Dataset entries

────────────────────

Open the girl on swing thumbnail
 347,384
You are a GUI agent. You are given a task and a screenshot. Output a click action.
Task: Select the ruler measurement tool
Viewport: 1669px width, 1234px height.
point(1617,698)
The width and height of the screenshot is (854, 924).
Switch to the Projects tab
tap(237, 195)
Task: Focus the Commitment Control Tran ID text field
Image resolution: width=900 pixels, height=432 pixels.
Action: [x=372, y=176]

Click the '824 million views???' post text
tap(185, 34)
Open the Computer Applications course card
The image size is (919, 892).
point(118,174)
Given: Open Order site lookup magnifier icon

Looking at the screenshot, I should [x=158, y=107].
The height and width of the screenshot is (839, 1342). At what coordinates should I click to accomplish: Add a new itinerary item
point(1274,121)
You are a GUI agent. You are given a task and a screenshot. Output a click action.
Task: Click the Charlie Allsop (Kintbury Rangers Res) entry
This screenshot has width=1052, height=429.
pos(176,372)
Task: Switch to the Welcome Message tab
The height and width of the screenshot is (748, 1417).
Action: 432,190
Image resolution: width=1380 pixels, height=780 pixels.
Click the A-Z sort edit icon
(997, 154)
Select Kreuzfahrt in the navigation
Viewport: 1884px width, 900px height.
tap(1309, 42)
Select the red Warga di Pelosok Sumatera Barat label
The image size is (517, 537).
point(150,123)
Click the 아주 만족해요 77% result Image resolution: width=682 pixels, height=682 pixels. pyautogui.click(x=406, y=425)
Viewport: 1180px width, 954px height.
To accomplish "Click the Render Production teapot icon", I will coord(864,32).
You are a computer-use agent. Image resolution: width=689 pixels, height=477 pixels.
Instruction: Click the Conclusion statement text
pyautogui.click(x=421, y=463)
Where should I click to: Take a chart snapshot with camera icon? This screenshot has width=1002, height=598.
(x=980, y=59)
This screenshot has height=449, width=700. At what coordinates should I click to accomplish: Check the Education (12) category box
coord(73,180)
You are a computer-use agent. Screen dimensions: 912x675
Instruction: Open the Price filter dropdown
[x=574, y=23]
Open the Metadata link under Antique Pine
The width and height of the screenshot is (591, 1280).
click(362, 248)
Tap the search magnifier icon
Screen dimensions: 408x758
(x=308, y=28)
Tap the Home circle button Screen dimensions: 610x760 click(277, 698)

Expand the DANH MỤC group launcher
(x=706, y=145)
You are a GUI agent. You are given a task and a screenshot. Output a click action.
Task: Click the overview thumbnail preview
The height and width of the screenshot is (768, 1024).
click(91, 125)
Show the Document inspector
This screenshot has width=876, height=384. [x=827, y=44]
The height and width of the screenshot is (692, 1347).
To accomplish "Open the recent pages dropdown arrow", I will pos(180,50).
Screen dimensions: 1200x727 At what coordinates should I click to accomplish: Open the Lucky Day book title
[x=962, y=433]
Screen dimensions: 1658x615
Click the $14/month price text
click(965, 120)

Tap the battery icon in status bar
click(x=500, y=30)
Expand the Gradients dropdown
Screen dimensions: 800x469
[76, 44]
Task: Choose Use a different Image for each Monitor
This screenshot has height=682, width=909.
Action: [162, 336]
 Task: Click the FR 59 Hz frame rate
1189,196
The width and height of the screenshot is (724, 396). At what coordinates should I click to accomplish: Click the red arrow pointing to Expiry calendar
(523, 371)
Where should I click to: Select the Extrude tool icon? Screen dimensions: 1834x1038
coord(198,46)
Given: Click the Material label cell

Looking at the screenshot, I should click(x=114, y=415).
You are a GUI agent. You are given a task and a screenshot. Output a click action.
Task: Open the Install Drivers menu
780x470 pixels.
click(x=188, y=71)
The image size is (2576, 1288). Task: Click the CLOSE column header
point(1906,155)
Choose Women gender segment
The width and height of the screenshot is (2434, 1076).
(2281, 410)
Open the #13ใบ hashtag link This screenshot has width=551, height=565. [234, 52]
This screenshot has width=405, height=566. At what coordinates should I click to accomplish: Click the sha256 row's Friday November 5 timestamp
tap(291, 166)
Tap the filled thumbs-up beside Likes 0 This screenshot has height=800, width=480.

────────────────────

:: Your task ::
Only the lines from the one that contains "This screenshot has width=405, height=566." to the end of the data should be output, exactly as they appear.

:: Output below ::
This screenshot has width=405, height=566. At what coordinates should I click to accomplish: Click the sha256 row's Friday November 5 timestamp
tap(291, 166)
Tap the filled thumbs-up beside Likes 0 This screenshot has height=800, width=480.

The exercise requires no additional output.